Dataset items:
━━━━

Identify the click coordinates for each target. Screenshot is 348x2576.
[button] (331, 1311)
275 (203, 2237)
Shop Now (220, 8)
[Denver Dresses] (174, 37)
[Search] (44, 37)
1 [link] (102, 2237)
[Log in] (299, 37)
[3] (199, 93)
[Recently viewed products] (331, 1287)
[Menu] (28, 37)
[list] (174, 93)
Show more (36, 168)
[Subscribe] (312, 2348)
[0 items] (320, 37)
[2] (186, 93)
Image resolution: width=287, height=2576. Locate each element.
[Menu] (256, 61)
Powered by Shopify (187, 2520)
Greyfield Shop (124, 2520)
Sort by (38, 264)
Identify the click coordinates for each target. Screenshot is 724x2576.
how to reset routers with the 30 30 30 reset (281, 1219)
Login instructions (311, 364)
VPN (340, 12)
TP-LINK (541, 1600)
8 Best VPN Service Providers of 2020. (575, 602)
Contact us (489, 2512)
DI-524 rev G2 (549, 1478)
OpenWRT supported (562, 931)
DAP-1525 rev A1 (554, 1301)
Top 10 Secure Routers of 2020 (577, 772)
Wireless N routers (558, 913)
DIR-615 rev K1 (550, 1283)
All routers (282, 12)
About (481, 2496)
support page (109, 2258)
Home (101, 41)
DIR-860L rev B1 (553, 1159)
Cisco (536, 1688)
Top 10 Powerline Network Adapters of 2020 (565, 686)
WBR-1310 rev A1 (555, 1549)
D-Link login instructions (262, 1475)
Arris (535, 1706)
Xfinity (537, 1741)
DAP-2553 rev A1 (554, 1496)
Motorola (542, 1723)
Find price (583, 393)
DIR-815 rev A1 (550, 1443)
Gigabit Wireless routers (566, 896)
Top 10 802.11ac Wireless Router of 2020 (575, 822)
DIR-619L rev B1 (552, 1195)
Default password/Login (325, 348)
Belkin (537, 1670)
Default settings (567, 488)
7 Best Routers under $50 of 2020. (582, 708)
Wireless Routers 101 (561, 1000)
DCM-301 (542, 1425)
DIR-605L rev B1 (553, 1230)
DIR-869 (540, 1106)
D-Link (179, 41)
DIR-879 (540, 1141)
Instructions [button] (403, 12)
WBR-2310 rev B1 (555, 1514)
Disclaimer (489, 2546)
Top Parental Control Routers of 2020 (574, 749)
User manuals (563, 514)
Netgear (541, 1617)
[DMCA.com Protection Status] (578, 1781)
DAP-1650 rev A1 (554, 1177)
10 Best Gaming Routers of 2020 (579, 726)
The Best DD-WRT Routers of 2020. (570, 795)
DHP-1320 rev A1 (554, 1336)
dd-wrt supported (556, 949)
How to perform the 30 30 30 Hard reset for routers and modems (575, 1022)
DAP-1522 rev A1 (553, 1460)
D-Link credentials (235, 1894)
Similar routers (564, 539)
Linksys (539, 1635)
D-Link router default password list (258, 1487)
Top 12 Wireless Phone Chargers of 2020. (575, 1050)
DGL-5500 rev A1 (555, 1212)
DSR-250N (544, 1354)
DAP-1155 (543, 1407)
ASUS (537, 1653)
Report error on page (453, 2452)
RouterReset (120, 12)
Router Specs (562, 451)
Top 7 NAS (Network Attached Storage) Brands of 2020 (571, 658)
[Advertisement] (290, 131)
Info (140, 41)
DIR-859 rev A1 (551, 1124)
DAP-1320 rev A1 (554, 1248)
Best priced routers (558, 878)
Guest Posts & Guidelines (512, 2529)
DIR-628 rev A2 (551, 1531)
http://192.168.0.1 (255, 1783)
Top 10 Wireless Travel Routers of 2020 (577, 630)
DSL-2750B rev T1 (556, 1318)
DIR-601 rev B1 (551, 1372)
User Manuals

━━━━

Work to complete
Look above for the line holding "[Menu] (28, 37)", then set down exactly that line and every line after it up to and including the line holding "Greyfield Shop (124, 2520)", with nothing else.

Final answer
[Menu] (28, 37)
[list] (174, 93)
Show more (36, 168)
[Subscribe] (312, 2348)
[0 items] (320, 37)
[2] (186, 93)
Image resolution: width=287, height=2576. Locate each element.
[Menu] (256, 61)
Powered by Shopify (187, 2520)
Greyfield Shop (124, 2520)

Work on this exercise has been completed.